• [WORK REQUIRED]: Your reply should consist only of the lines from the one with "Click Select to choose save location" through the end of the entries, transcribed exactly. Pictures stay out.

• [SUPPLIED MATERIAL]:
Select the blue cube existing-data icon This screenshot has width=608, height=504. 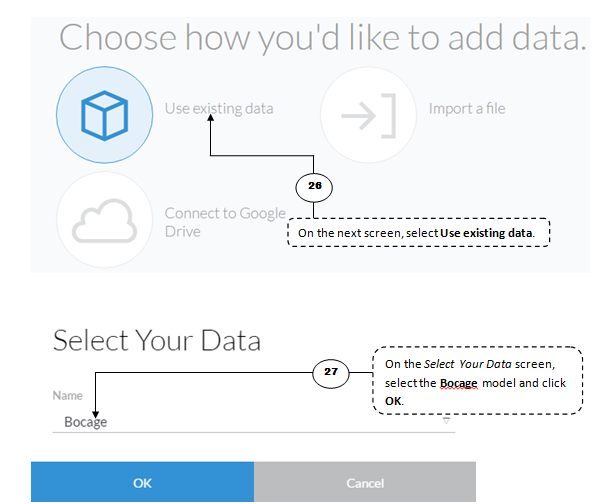104,115
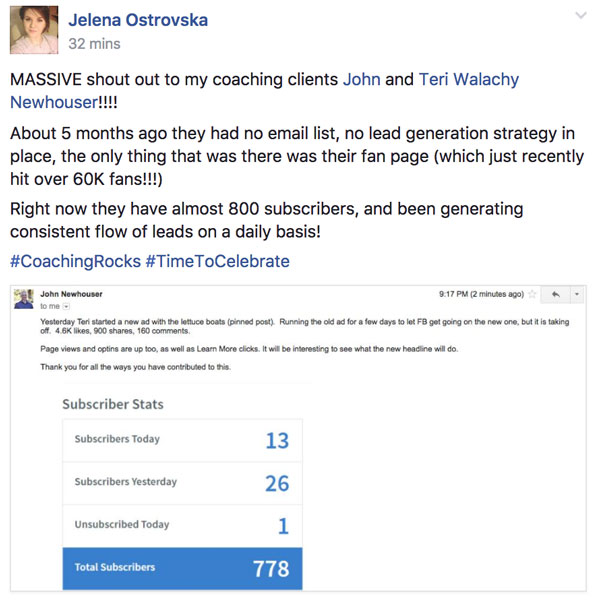Click the Unsubscribed Today row
This screenshot has height=601, width=600.
click(x=182, y=525)
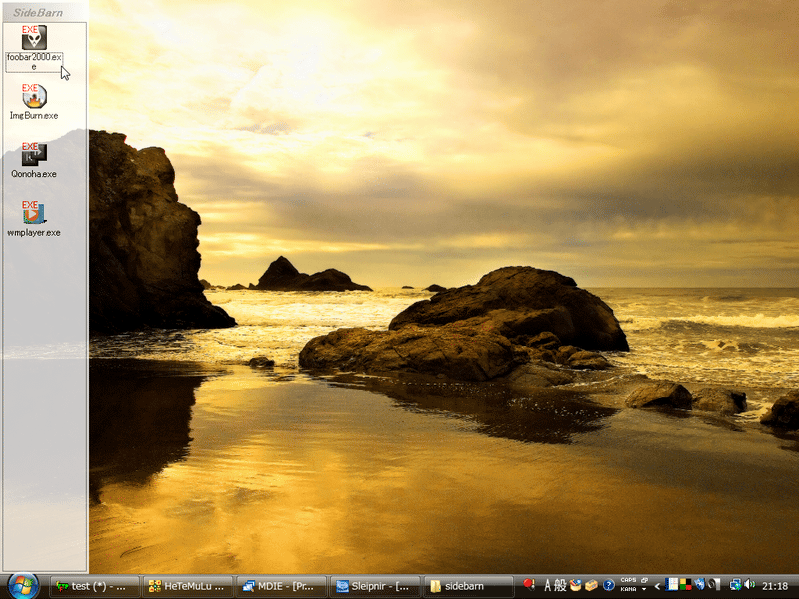This screenshot has width=799, height=599.
Task: Toggle the KANA indicator on language bar
Action: point(628,590)
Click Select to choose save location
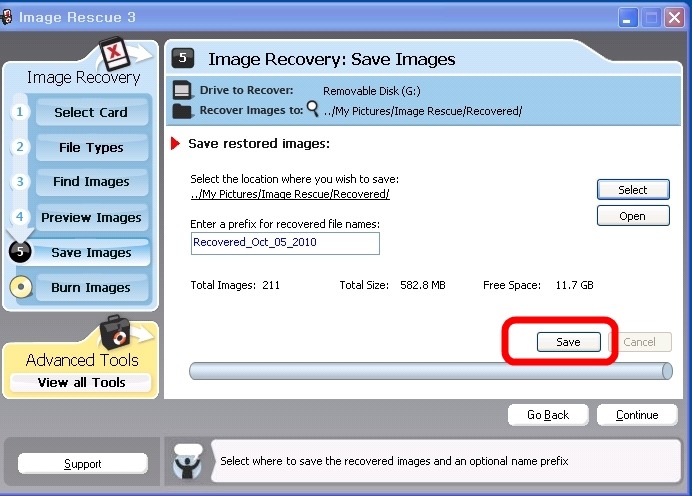Screen dimensions: 692x496 click(x=632, y=190)
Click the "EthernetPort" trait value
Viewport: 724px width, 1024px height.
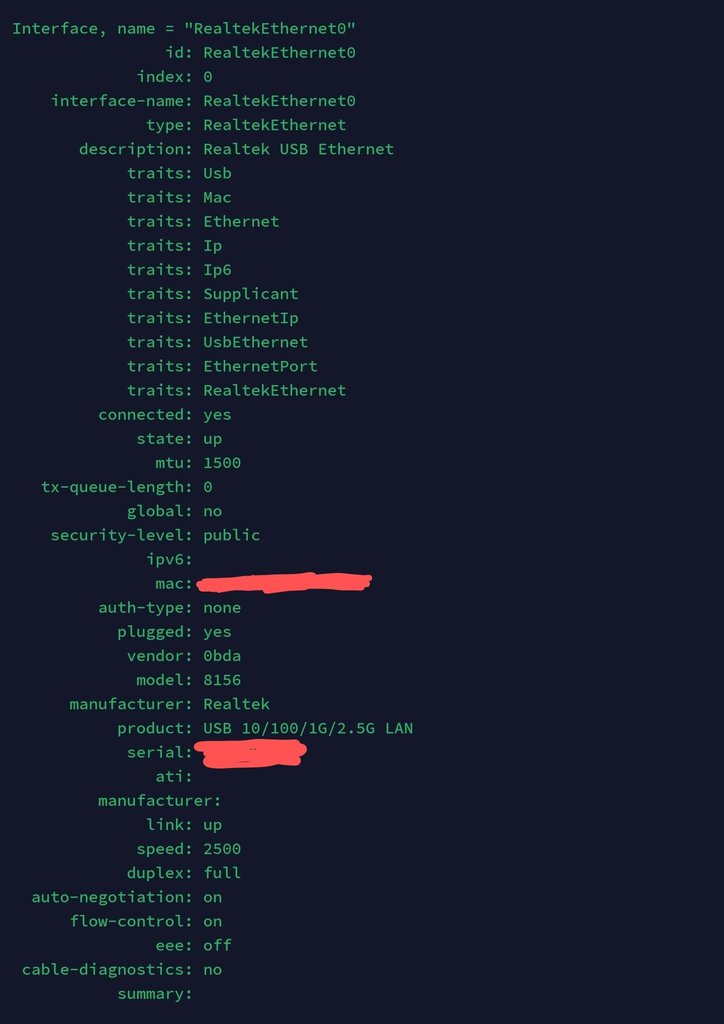pyautogui.click(x=260, y=366)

• [TASK SOLUTION]:
Click Select to choose save location
Screen dimensions: 692x496 click(x=632, y=190)
Click the "EthernetPort" trait value
Viewport: 724px width, 1024px height.
pyautogui.click(x=260, y=366)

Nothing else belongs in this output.